The National Institute of Health (NIH) announced the end of gain-of-function research in a June 18 statement. The institute’s update said the move is in compliance with President Donald Trump’s executive order on the topic.
The president’s order was issued on May 5 of this year to improve the “safety and security of biological research.”
The agency is also suspending or terminating the awards that have supported this research, as the order requires. The awardees are required to review their research portfolios by June 30 to ensure the projects are terminated.
“NIH is requiring all NIH awardees to review their research portfolios to identify NIH funding and other support for projects meeting the definition of dangerous gain-of-function research,” the June 18 statement said
Trump’s Order
Trump’s May executive order concludes: “Dangerous gain-of-function research on biological agents and pathogens has the potential to significantly endanger the lives of American citizens.” Additionally, the order allowed for research agencies to find and end federal funding for other biological research that “could pose a threat to American public health, public safety, or national security.”
It also ended federal funding for gain-of-function research in countries of concern, such as China and Iran, and prohibited funding from moving to foreign research that would likely cause another pandemic.
According to the White House fact sheet, the order was given because “these measures will drastically reduce the potential for lab-related incidents involving gain-of-function research, like that conducted on bat coronaviruses in China by the EcoHealth Alliance and Wuhan Institute of Virology.”
The president’s order paused U.S. research that used infectious pathogens and toxins, citing possible danger to American citizens, until a time when a safer and more transparent plan can be implemented.
Both COVID-19 and the 1977 Russian flu were used as illustrations of the possible outcome of underregulated research with dangerous pathogens.
House Oversight Report
In December 2024, the Republican-led House Oversight Select Subcommittee on the Coronavirus Pandemic released a 520-page report that was the end result of a two-year investigation, announcing that its findings indicated the COVID-19 virus likely originated from a laboratory in Wuhan, China.
The report found that the Wuhan Institute of Virology (WIV) was funded by the NIH and the EcoHealth Alliance Inc., which used U.S. taxpayer dollars to support the research at the lab.
The committee said in its report that COVID-19 had biological characteristics not previously found in nature. According to the committee, the data reviewed indicated that all COVID-19 cases could be traced back to a single introduction into humans. This is different than previous pandemics, where there were multiple spillover events discovered.
“By nearly all measures of science, if there was evidence of a natural origin, it would have already surfaced,” the oversight subcommittee said in a statement.
The committee findings also cited a June 2023 Office of the Director of National Intelligence report that offered a similar conclusion, and went even further, stating, “Scientists at the WIV have created chimeras, or combinations of SARS-like coronaviruses through genetic engineering, attempted to clone other unrelated viruses, and used reverse genetic cloning techniques on SARS-like coronaviruses.”
During the investigation, the panel interviewed Anthony Fauci, former director of the National Institute of Allergy and Infectious Diseases, who left the role in December 2022.
According to the committee report, Fauci “prompted” a research study titled “The Proximal Origin of SARS-CoV-2,” for the purpose of disproving the theory of the pandemic originating via a lab leak.

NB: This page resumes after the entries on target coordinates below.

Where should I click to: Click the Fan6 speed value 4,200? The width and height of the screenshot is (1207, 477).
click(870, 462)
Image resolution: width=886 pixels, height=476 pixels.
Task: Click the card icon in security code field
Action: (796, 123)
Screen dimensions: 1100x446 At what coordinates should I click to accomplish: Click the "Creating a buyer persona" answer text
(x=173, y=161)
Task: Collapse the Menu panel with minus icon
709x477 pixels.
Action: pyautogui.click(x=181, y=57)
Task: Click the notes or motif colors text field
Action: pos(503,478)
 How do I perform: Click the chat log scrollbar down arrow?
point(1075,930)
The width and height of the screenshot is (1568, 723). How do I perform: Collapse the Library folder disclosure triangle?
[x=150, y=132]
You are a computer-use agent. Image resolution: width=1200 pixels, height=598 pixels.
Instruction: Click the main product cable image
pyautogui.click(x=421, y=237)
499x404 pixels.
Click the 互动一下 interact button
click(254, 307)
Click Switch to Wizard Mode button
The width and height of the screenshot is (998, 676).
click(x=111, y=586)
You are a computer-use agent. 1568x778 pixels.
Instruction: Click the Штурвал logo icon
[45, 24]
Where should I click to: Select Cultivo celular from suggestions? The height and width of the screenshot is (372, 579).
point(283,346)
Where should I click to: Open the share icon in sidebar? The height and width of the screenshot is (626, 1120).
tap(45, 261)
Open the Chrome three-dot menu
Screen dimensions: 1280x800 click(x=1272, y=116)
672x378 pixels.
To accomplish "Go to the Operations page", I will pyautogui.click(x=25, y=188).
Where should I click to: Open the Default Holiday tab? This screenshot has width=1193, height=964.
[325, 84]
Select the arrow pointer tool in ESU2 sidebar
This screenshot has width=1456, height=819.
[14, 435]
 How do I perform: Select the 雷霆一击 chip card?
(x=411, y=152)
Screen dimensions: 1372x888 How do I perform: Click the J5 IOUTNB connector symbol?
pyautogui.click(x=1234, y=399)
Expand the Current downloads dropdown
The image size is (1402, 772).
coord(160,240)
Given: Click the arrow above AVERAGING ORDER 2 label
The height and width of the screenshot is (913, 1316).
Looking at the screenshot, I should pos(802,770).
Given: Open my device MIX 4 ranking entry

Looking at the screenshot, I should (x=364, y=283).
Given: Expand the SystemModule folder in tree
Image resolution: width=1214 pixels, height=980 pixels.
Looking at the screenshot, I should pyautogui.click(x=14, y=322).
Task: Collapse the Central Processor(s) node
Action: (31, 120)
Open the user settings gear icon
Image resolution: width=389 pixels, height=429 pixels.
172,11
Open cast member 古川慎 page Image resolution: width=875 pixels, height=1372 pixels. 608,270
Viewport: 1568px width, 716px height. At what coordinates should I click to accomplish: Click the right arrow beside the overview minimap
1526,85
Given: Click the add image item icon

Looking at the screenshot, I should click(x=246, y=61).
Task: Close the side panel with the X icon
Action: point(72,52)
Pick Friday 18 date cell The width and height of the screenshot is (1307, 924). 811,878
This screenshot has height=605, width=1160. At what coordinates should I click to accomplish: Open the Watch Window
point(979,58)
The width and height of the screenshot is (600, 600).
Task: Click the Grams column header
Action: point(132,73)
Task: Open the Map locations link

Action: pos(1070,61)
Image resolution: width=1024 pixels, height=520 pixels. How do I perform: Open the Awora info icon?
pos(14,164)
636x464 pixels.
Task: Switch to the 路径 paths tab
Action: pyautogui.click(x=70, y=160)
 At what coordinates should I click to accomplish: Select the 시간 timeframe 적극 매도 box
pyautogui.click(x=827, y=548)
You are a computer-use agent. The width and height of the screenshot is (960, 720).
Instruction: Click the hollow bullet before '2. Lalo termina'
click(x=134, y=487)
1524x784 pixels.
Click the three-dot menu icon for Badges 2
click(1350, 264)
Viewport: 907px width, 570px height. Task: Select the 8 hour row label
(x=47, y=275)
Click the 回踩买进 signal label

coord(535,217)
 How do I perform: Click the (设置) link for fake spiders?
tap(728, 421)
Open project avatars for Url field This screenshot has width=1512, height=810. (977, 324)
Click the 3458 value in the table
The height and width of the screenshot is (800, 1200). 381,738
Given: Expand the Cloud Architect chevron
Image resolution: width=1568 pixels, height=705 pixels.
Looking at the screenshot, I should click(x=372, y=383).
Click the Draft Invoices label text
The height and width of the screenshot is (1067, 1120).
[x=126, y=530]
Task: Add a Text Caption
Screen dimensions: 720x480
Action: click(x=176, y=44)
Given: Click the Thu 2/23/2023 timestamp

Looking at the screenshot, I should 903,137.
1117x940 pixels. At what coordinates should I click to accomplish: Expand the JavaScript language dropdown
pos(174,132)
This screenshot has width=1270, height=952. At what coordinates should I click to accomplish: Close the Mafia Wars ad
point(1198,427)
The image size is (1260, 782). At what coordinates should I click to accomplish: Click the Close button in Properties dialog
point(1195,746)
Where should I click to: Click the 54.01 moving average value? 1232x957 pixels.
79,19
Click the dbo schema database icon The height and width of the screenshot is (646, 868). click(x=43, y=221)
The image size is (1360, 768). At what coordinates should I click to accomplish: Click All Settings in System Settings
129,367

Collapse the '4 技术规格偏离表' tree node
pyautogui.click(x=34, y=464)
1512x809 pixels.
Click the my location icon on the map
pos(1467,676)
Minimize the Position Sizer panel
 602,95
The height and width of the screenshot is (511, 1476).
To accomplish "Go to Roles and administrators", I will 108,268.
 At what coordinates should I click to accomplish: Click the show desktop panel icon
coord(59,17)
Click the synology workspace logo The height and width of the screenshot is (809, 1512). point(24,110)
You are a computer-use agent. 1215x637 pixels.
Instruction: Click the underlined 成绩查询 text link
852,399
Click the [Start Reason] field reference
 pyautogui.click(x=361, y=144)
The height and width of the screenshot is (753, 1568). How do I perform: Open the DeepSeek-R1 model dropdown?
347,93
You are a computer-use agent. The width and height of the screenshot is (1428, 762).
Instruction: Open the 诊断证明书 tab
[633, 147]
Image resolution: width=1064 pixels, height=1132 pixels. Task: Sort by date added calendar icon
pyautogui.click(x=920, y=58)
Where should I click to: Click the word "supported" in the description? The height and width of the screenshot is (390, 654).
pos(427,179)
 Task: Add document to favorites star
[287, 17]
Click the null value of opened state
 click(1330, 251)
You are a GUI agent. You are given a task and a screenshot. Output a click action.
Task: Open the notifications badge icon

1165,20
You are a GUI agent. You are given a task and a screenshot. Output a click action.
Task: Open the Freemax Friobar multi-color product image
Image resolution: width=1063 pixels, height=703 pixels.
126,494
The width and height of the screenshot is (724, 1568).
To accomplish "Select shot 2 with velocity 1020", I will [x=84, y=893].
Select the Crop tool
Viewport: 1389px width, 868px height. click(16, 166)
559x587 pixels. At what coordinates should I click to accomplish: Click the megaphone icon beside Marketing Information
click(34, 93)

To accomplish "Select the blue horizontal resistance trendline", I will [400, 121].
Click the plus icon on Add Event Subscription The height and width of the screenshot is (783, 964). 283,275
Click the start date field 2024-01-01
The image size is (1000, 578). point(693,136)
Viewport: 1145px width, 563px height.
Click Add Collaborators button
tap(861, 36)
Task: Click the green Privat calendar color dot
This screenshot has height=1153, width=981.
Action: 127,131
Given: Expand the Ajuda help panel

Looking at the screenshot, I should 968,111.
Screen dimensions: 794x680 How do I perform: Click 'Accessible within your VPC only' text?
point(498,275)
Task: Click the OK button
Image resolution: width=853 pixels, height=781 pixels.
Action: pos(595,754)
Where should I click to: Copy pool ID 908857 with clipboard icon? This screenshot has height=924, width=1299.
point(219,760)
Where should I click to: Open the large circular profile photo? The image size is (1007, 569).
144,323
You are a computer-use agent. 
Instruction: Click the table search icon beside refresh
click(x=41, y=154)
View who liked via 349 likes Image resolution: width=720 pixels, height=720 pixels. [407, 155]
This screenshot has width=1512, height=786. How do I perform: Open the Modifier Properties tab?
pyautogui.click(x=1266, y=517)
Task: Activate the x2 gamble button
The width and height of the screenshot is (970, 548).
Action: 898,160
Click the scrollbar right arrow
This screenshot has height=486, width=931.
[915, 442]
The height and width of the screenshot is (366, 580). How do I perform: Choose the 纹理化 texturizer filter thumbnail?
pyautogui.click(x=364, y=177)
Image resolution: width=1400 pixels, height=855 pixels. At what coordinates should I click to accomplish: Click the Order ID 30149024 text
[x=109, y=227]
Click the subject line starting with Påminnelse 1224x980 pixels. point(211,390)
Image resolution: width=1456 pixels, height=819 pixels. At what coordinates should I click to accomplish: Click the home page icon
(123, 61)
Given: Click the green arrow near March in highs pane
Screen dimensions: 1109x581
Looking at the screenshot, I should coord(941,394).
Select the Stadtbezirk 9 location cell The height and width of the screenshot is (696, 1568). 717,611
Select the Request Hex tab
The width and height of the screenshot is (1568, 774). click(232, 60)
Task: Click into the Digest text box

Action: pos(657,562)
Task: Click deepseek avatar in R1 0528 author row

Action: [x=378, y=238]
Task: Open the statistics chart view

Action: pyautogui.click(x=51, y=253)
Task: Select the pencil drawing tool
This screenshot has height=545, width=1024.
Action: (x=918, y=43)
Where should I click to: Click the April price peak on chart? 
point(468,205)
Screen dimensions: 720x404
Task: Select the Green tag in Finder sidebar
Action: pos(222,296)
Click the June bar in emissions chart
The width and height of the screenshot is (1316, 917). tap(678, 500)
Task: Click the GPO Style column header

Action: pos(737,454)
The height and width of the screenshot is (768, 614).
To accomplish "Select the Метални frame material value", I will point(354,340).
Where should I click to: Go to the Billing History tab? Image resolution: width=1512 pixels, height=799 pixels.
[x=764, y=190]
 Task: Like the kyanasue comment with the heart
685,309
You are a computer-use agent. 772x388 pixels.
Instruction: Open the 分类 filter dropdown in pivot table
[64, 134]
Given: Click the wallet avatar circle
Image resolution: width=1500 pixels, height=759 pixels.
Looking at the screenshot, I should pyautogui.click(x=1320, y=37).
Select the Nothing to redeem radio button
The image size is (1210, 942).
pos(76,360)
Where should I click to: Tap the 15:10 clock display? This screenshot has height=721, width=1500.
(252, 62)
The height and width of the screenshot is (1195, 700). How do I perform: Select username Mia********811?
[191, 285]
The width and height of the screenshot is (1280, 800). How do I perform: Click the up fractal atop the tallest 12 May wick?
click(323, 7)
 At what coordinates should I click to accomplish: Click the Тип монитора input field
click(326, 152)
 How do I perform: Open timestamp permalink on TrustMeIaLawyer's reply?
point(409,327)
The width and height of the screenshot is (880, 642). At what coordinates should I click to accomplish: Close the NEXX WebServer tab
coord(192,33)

“Although Dr. Fauci believed the lab-leak theory to be a conspiracy theory at the start of the pandemic, it now appears that his position is that he does have an open mind about the origin of the virus—so long as it does not implicate EcoHealth Alliance, and by extension himself and NIAID,” it stated, citing Fauci’s memoir that was published weeks after the hearing.
More Changes
The Department of Health and Human Services (HHS), which governs the NIH and other agencies such as the Centers for Disease Control and Prevention, has made other significant changes. HHS Secretary Robert F. Kennedy notified the 17 members of the Advisory Committee for Immunization Practices on June 9 of their dismissal.
The panel was created by the CDC to provide advice about vaccines, including childhood and adult immunization schedules.
Members “are knowledgeable in the fields of immunization practices and public health, have expertise in the use of vaccines and other immunobiologic agents in clinical practice or preventive medicine, have expertise with clinical or laboratory vaccine research, or have expertise in assessment of vaccine efficacy and safety,” the committee’s charter says.
Kennedy spoke to reporters about the dismissals, saying that the new members would be credentialed scientists and doctors “who are going to do evidence-based medicine, who are going to be objective, and who are going to follow the science and make critical public health determinations for our children based upon the best science.”